Even with perfect maternal screening, the system has a backup layer. All newborns receive their first hepatitis B vaccine dose within 24 hours of birth, regardless of the mother’s status. Babies born to mothers who test positive also receive a protective antibody injection (immunoglobulin) at the same time. The infant series continues with additional doses at one to two months and again at six months of age, with the final dose given no earlier than 24 weeks (about five and a half months).

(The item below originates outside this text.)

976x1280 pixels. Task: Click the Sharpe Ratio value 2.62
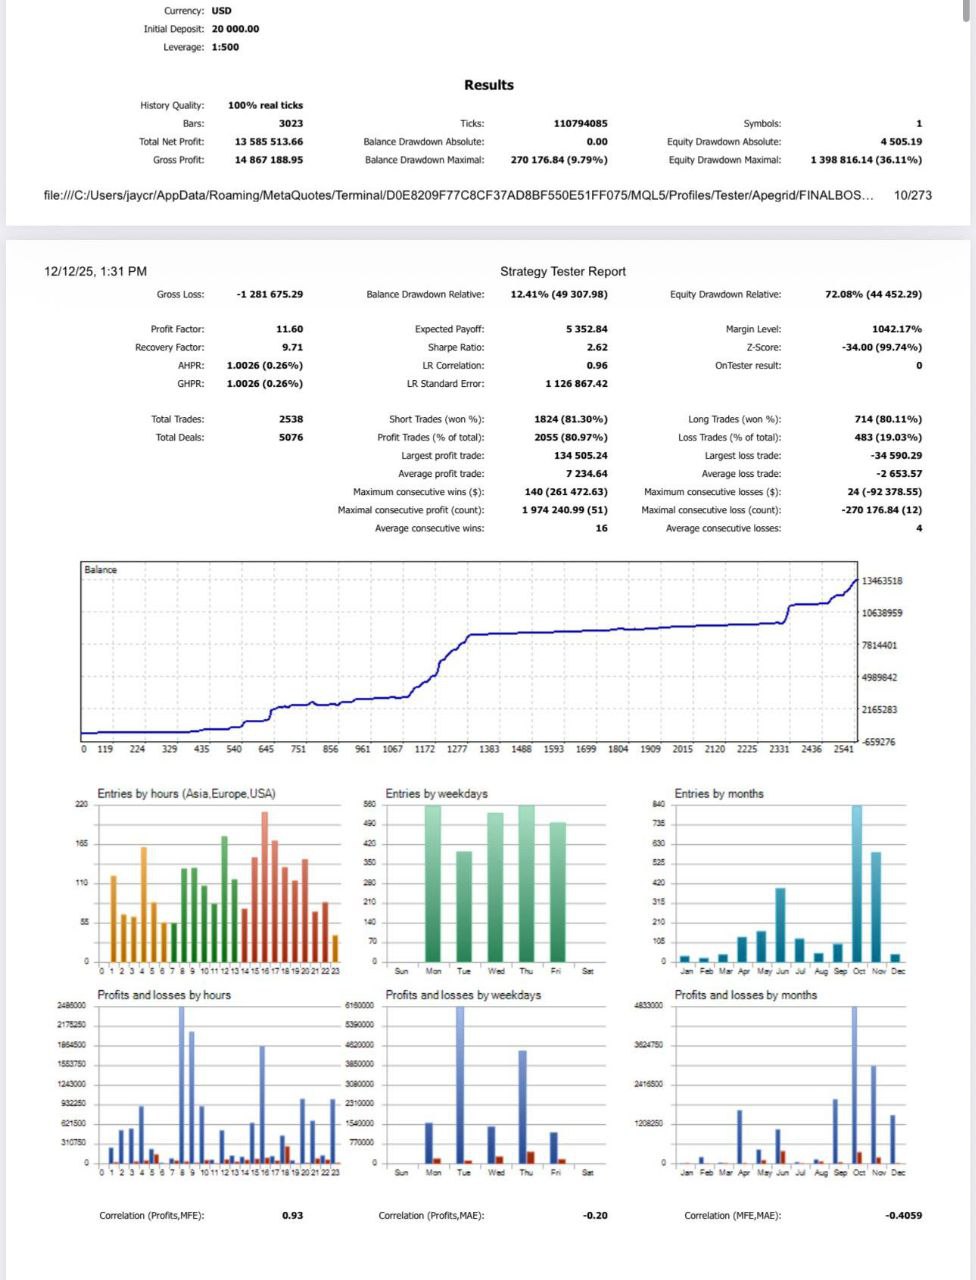[x=596, y=347]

Finishing the Series After Delivery

If you start your vaccine series during pregnancy but don’t complete all doses before giving birth, you can safely finish it while breastfeeding. The vaccine does not affect breast milk safety or your baby’s health. In fact, breastfeeding has been shown to improve an infant’s immune response to their own hepatitis B vaccination series. There’s no need to delay doses or pump and discard milk after receiving a shot.

The 2024 Universal Recommendation

The Advisory Committee on Immunization Practices now recommends universal hepatitis B vaccination for all adults aged 19 to 59, including pregnant people. This means the conversation about hepatitis B vaccination is no longer limited to those with obvious risk factors. If you’re under 60, were never vaccinated as a child or young adult, and are now pregnant, your provider should be offering you the vaccine as part of routine prenatal care. Adults 60 and older can also receive the vaccine if they have risk factors.

This universal recommendation simplifies things: rather than trying to assess every patient’s individual risk profile (which can miss people), the default is to vaccinate anyone who isn’t already protected. For pregnant patients specifically, this means the question has shifted from “should I get this vaccine?” to “which dose am I on?”